[Given problem]: Transcribe word for word the passage of the Capital Fringe Festival article below that opens with "Shakespeare also shows" and closes with "founder-playwright Martin Blank.".

[Selected text]:

>> Begin

The second annual Capital Fringe Festival, running through July 29, is all over the map stylistically, which is what you should expect from an event billing itself as "fringe" and proudly uncurated. Intriguingly, there is a subset of performances that feels like a continuation of the Shakespeare in Washington festival, albeit shaken, stirred, re-imagined and re-contextualized, part of what the festival's director, Julianne Brienza, describes as a challenge to create new works from old texts.

So, meet the new Bard, not the same as the old Bard, at Liz Lerman Dance Exchange's "The Farthest Earth From Thee: Remixed," exploring his sonnets through movement, video and theater at Woolly Mammoth Theatre, Friday through Sunday; Infinite Stage's "Hamlet? That Is the Question," with clowns scrambling to escape that somber tragedy, at Woolly Mammoth Theatre's Melton Rehearsal Hall, Thursday through July 29; director Jennifer Crooks and actress Hilary Kacser's "Love and War: With the Bard's Broads and Dames" at Touchstone Gallery, Friday through July 28; the Rude Mechanicals' all-female cast in "Much Ado About Nothing" at Source Theatre, Thursday through July 29; and Theatreworks Repertory Company's "Romeo and Juliet: A Crime Scene Investigation," following Shakespeare's instruction to "search, seek, and know how this foul murder comes!" at the Warehouse main stage, Friday through July 29.

Shakespeare also shows up as one of five famous dead playwrights, miraculously resurrected, who are trying to pitch their scripts to movie stars and Hollywood executives in the Georgetown Theatre Company's "Night of the Living Theatre . . . by Dead Playwrights" at the Goethe-Institut Gallery, Friday through Tuesday. The quintet of short plays commissioned for the festival finds Shakespeare pitching "Hamlet" to Madonna, Christopher Marlowe offering "Dr. Faustus" to Mel Gibson (hey, it's bloody, violent and religious) and poor old (probably wishing he were still dead) Sophocles working on Michael Ovitz, who is trying to decide whether Joe Esterhaz or Aeschylus should be brought in for a little script-doctoring of "Oedipus Rex." Among the authors: Source Theatre Festival favorite Lisa Alapick and Theatre J founder-playwright Martin Blank.

>> End

[Listed entries]:
>> Begin

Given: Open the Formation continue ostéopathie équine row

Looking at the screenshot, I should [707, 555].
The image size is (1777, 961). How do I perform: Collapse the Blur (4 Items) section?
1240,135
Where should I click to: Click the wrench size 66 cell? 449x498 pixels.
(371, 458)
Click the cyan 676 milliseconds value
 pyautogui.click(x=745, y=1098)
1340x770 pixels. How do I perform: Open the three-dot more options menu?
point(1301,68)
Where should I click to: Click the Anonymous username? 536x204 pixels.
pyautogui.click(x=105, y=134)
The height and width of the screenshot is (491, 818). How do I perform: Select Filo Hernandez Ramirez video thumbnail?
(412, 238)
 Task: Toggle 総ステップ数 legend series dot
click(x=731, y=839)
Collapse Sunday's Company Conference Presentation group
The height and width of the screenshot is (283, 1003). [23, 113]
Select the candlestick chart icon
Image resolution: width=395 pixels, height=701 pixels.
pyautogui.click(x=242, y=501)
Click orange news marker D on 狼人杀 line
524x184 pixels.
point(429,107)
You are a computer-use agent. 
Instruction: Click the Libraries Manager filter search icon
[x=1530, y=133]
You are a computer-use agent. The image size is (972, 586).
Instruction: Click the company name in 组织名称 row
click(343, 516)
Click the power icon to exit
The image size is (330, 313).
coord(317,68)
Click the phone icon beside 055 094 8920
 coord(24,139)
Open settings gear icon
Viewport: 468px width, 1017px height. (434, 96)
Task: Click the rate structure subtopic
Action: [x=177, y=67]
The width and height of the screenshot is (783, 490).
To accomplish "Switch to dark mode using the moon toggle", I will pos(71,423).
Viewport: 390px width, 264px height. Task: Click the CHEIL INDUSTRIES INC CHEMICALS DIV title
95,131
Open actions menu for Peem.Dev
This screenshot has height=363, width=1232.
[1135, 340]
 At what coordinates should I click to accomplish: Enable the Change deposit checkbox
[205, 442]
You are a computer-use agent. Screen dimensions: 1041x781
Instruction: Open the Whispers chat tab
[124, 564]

>> End

[Output of the exercise]:
Shakespeare also shows up as one of five famous dead playwrights, miraculously resurrected, who are trying to pitch their scripts to movie stars and Hollywood executives in the Georgetown Theatre Company's "Night of the Living Theatre . . . by Dead Playwrights" at the Goethe-Institut Gallery, Friday through Tuesday. The quintet of short plays commissioned for the festival finds Shakespeare pitching "Hamlet" to Madonna, Christopher Marlowe offering "Dr. Faustus" to Mel Gibson (hey, it's bloody, violent and religious) and poor old (probably wishing he were still dead) Sophocles working on Michael Ovitz, who is trying to decide whether Joe Esterhaz or Aeschylus should be brought in for a little script-doctoring of "Oedipus Rex." Among the authors: Source Theatre Festival favorite Lisa Alapick and Theatre J founder-playwright Martin Blank.